Dr Norman Fortenberry
Dr. Norman Fortenberry, is executive director of the American Society for Engineering Education (ASEE). The Executive Director of ASEE has the direct and full-time responsibility for executive and administrative management of the continuing operations and Headquarters functions of ASEE and serves as secretary to the Board of Directors. Fortenberry was appointed to his post in May 2011. ASEE is a global society of individual, institutional, and corporate members founded in 1893 and committed to advancing innovation, excellence, and access at all levels of education for the engineering profession through instruction, research, public service, professional practice, and societal awareness.
Fortenberry was previously the founding director of the Center for the Advancement of Scholarship on Engineering Education (CASEE) at the National Academy of Engineering (NAE). CASEE was NAE’s first operating center, promoted research on teaching and learning and sought to translate research results into improved educational practices in pre-college, collegiate, and work-based settings.

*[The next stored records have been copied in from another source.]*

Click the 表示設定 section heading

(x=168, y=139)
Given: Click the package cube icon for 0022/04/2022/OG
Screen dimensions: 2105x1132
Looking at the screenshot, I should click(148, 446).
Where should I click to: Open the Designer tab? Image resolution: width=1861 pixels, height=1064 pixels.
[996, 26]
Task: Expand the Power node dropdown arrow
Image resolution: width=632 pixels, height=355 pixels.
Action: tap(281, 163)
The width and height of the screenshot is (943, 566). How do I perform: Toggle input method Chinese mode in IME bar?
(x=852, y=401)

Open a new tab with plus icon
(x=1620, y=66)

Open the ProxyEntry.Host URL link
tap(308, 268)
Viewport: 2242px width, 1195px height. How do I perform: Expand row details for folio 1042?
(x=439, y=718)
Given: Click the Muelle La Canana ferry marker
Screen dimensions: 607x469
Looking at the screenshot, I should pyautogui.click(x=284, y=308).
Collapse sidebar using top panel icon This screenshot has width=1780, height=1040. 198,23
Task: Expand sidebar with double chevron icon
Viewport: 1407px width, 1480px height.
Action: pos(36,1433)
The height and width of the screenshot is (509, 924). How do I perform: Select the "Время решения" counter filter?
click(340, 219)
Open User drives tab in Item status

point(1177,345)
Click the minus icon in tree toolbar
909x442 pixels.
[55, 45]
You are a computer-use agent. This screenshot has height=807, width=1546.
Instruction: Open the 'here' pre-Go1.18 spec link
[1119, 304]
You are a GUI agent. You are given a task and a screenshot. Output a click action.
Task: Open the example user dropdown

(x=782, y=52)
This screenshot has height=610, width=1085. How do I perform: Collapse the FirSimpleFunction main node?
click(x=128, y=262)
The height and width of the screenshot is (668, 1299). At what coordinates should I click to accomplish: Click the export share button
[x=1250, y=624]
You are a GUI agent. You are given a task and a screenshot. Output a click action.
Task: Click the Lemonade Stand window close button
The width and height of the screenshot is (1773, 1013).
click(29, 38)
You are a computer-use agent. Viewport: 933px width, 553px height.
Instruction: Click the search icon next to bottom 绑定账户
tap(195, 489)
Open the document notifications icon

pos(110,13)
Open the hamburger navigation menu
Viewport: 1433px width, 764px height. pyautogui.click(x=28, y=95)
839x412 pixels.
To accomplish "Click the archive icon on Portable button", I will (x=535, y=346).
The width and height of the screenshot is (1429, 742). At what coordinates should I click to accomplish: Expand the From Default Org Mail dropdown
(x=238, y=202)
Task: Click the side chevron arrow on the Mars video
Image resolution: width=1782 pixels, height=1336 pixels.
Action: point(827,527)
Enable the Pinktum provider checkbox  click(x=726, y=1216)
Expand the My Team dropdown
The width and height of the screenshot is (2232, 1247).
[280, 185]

Prior to joining NAE, Fortenberry served senior advisor for policy, analysis, and planning to NSF’s assistant director for education and human resources. He concurrently served as director of the Division of Undergraduate Education (DUE) at the National Science Foundation (NSF). DUE is the focal point for the Foundation’s efforts to enhance the quality of education for future scientists and engineers, future teachers, future technicians, and educated citizens in an increasingly technological society. While serving as director of DUE, Fortenberry also served for 2 years as director of NSF’s division of Human Resource Development (HRD) – making him the first person to simultaneously serve as head of two separate NSF divisions. HRD is the focal point for the Foundation’s efforts to enhance access, participation, and success in science, technology, engineering and mathematics research and education at all levels for institutions and populations underrepresented in STEM including minority serving institutions, women, underrepresented minorities, and persons with disabilities.
Before becoming a division director at NSF, Fortenberry served as Executive Director of the National Consortium for Graduate Degrees for Minorities in Engineering and Science, Inc. (The GEM Consortium), a national alliance of employers and universities dedicated to increasing the number and success of graduate degree recipients in engineering and science drawn from underrepresented minority populations.
Fortenberry began his career as a member of the mechanical engineering faculty at the Florida A&M University – Florida State University College of Engineering.
Fortenberry is a fellow of ASEE and of the American Association for the Advancement of Science. Fortenberry is the author or co-author of more than 49 peer-reviewed publications and has written proposals for funded projects exceeding $18.9 million.
Fortenberry was awarded bachelor’s, master’s and doctoral degrees in mechanical engineering by the Massachusetts Institute of Technology.